After facing Minnesota, Purdue traveled to University Park, Pennsylvania for the 2nd road game and Big Ten Conference game against Penn State.

Penn State won in a blowout, 35–7. Penn State opened up the scoring in the first quarter with a 2-yard touchdown run by K. J. Hamler. After a Purdue punt, the Nittany Lions scored again on a 3-yard run by Sean Clifford. Penn State would strike again in the first with a 72-yard reception by Jahan Dotson from Clifford. Penn State scored first again in the second quarter with a 7-yard reception by Pat Freiermuth. Purdue finally got on the board with a 15-yard touchdown reception by Amad Anderson Jr. from Jack Plummer, bringing the halftime score to 28–7. The lone score of the second half came during a 2-yard touchdown run by Noah Cain in the fourth quarter.

| Team | 1 | 2 | 3 | 4 | Total |
|---|---|---|---|---|---|
| Boilermakers | 0 | 7 | 0 | 0 | 7 |
| • No. 12 Nittany Lions | 21 | 7 | 0 | 7 | 35 |

===Maryland===

- Sources:

After traveling to Penn State, Purdue returned home for their Big Ten Conference game against Maryland.

Purdue won in a blowout, 40–14. Purdue scored first when Jack Plummer found David Bell, but a bad snap forced Danny Corollo to scramble and the PAT was failed. On their next possession, King Doeroe scored on a 4-yard run for the Boilermakers. Maryland scored their first points in the second quarter on a 21-yard run by Javon Leake. Purdue returned the score with a 59-yard touchdown reception by Milton Wright from Plummer. Maryland cut the deficit when Tyrrell Pigrome scored on a 61-yard run. J. D. Dellinger increased the Purdue lead when he added a 27-yard field goal. A Pigrome interception by Cory Trice returned for 37-yard touchdown to bring the halftime score 30–14 in favor of the Boilermakers. Dellinger's 27-yard field goal was the lone score of the third quarter. Plummer found Bell again for an 8-yard touchdown in the 4th quarter to cap the scoring.

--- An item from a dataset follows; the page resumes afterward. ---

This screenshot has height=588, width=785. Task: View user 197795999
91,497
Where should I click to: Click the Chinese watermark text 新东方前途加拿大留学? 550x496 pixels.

Four freshmen scored all five touchdowns. It marked the first time since at least 1997 that even three freshmen scored a touchdown in a game. It was also the first time since December 31, 2001, vs. Washington State that Purdue had at least three players with at least eight receptions. Cory Trice returned an interception for a touchdown just before halftime, becoming the first Purdue freshman with a pick-six since Ricardo Allen in 2010 at Michigan State.

| Team | 1 | 2 | 3 | 4 | Total |
|---|---|---|---|---|---|
| Terrapins | 0 | 14 | 0 | 0 | 14 |
| • Boilermakers | 13 | 17 | 3 | 7 | 40 |

===Iowa===

- Sources:

Purdue hit the road again, this time traveling to Iowa City, Iowa for a Big Ten Conference game against the Hawkeyes of Iowa.

Iowa defeated Purdue, 26–20. Iowa scored on a pair of Keith Duncan field goals from 30 and 44-yards. Duncan added another field goal in the second from 42-yards. Purdue finally got on the board when Jack Plummer found David Bell from 7-yards out to bring the halftime score to 9–7 in favor of the Hawkeyes. Iowa got the lone score of the 3rd quarter when Tyler Goodson scored on a 1-yard touchdown run. Purdue got the first two scores of the fourth quarter on field goals of 27 and 36-yards from J. D. Dellinger to cut the lead to 6. Iowa scored again on a 14-yard Mekhi Sargent touchdown. Plummer would find Payne Durham in the endzone for a 1-yard touchdown pass, but Purdue failed to recover the onside kick, allowing Iowa to run out the clock.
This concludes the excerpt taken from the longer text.